INSTRUCTIONS FOR THE TASK.
Repeat the data precisely as given.

═════ PROVIDED RECORDS ═════

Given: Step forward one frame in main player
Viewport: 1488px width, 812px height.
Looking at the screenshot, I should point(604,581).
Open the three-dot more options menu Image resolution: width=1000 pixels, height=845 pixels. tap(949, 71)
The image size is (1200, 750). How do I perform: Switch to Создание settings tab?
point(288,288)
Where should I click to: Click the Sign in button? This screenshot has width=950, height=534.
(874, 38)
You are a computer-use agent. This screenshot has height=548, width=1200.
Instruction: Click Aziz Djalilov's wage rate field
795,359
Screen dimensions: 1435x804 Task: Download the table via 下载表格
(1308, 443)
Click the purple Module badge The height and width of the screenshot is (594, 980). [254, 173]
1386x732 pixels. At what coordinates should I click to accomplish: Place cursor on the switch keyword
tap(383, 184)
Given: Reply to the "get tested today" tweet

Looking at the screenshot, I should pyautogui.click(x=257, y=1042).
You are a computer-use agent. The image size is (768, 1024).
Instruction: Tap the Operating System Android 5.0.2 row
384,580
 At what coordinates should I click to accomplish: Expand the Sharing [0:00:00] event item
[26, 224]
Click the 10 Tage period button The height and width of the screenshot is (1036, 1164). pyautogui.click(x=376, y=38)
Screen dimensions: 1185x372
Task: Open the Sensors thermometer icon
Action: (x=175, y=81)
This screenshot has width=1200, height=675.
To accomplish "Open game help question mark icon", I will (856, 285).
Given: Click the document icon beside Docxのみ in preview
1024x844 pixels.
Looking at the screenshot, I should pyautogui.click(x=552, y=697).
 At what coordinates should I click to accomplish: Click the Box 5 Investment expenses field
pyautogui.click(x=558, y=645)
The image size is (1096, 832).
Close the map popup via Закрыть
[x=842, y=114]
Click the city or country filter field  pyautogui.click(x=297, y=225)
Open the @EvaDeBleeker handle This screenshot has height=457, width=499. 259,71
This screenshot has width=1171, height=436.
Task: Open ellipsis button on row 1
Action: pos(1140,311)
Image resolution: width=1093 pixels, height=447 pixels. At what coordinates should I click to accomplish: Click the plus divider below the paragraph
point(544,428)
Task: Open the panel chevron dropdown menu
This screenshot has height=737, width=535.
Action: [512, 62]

═════

EXERCISE OUTPUT.
Given: Step forward one frame in main player
Viewport: 1488px width, 812px height.
Looking at the screenshot, I should point(604,581).
Open the three-dot more options menu Image resolution: width=1000 pixels, height=845 pixels. tap(949, 71)
The image size is (1200, 750). How do I perform: Switch to Создание settings tab?
point(288,288)
Where should I click to: Click the Sign in button? This screenshot has width=950, height=534.
(874, 38)
You are a computer-use agent. This screenshot has height=548, width=1200.
Instruction: Click Aziz Djalilov's wage rate field
795,359
Screen dimensions: 1435x804 Task: Download the table via 下载表格
(1308, 443)
Click the purple Module badge The height and width of the screenshot is (594, 980). [254, 173]
1386x732 pixels. At what coordinates should I click to accomplish: Place cursor on the switch keyword
tap(383, 184)
Given: Reply to the "get tested today" tweet

Looking at the screenshot, I should pyautogui.click(x=257, y=1042).
You are a computer-use agent. The image size is (768, 1024).
Instruction: Tap the Operating System Android 5.0.2 row
384,580
 At what coordinates should I click to accomplish: Expand the Sharing [0:00:00] event item
[26, 224]
Click the 10 Tage period button The height and width of the screenshot is (1036, 1164). pyautogui.click(x=376, y=38)
Screen dimensions: 1185x372
Task: Open the Sensors thermometer icon
Action: (x=175, y=81)
This screenshot has width=1200, height=675.
To accomplish "Open game help question mark icon", I will (856, 285).
Given: Click the document icon beside Docxのみ in preview
1024x844 pixels.
Looking at the screenshot, I should pyautogui.click(x=552, y=697).
 At what coordinates should I click to accomplish: Click the Box 5 Investment expenses field
pyautogui.click(x=558, y=645)
The image size is (1096, 832).
Close the map popup via Закрыть
[x=842, y=114]
Click the city or country filter field  pyautogui.click(x=297, y=225)
Open the @EvaDeBleeker handle This screenshot has height=457, width=499. 259,71
This screenshot has width=1171, height=436.
Task: Open ellipsis button on row 1
Action: pos(1140,311)
Image resolution: width=1093 pixels, height=447 pixels. At what coordinates should I click to accomplish: Click the plus divider below the paragraph
point(544,428)
Task: Open the panel chevron dropdown menu
This screenshot has height=737, width=535.
Action: [512, 62]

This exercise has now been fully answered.